Pascal Carl Orlando Engman Murchio is a Swedish author and journalist. He is known for his crime fiction series featuring police detective Vanessa Frank, beginning with Eldslandet (The land of fire) in 2018. His works have been published in at least 19 languages, including English.

== Early life and education ==
Pascal Carl Orlando Engman Murchio was born in Stockholm, Sweden, to a Swedish mother and a Chilean father.

==Journalism==
Engman began his professional life as a journalist, working first at the regional newspaper Trelleborgs Allehanda, then at online magazine Nyheter24, then at the Swedish evening newspaper Expressen.

== Writing career ==
Engman's debut novel, Patrioterna (The Patriots), was published in Sweden in 2017.

Soon after publishing, the TV rights to Patrioterna were sold to Fabrik Entertainment in Los Angeles, the production company behind Amazon Prime's Bosch series and AMC's The Killing.

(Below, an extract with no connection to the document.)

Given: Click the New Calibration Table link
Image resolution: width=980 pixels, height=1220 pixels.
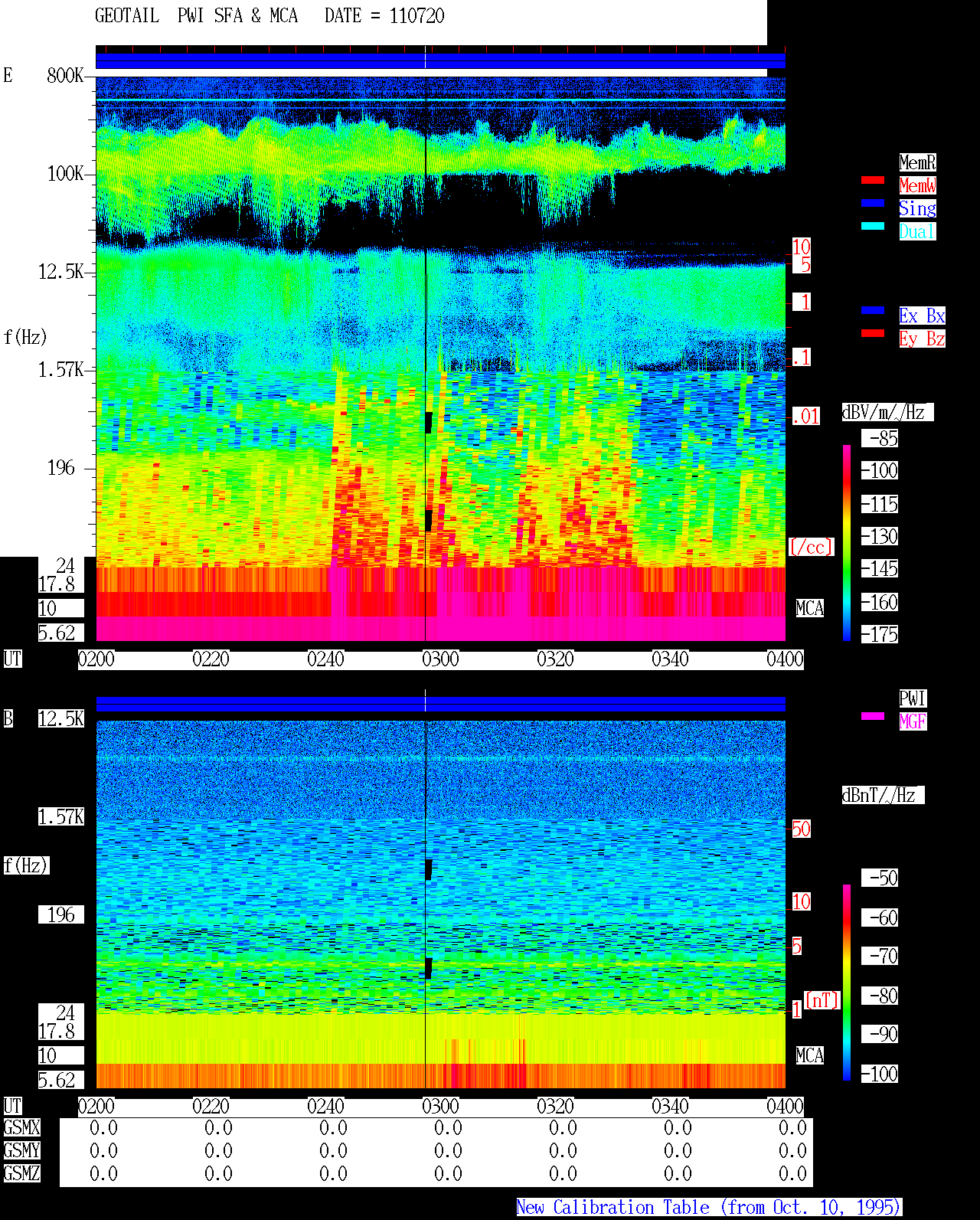Looking at the screenshot, I should (x=709, y=1208).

Following that stand-alone title, he began writing a series about police detective Vanessa Frank. As of 2022, there were four titles in the Vanessa Frank series: Eldslandet (The land of fire), Råttkungen (The rat king), Änkorna (The widows) and Kokain (Cocaine). Råttkungen is the first of these to be published in English, under the title Femicide, by Legend Press as part of a three-book deal. Femicide has already sold over 100,000 copies in Sweden alone.

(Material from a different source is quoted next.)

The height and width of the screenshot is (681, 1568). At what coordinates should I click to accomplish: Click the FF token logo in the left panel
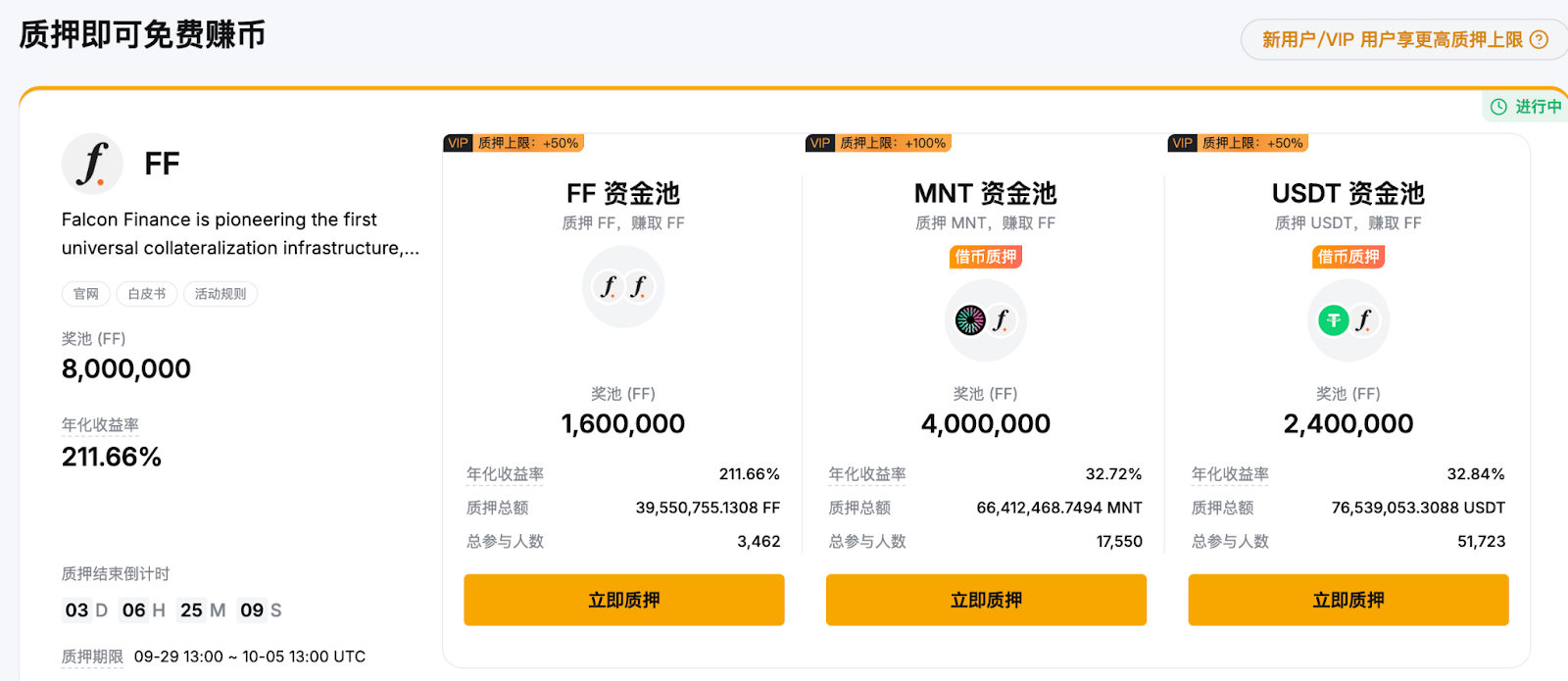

As of 2022 the Vanessa Frank series is sold in over 20 countries and has been translated into 19 languages including English, German, Italian, Polish, and Spanish.

===Critical reception===
Portrayed as a rising star in Scandinavian crime fiction, Engman has been called "the master of the new generation" by David Lagercrantz, the author of the later books in the Millennium series.

== Other activities ==
In 2020, Engman founded the Pascal Engman Foundation, which works to promote reading among children and young people in Sweden. The foundation was officially launched in 2021. Its main activity is to award an annual scholarship ("Reading Promoter of the Year") to an individual or an organisation that has made significant contributions in this field. The prize committee awarding the scholarship each year consists of several prominent media personalities, including former SVT CEO Eva Hamilton.

== Selected works ==
- Patrioterna (The Patriots), 2017

=== The Vanessa Frank series ===
- Eldslandet (The land of fire), 2018
- Råttkungen (The rat king), 2019. Published in English by Legend Press under the title Femicide, 2022.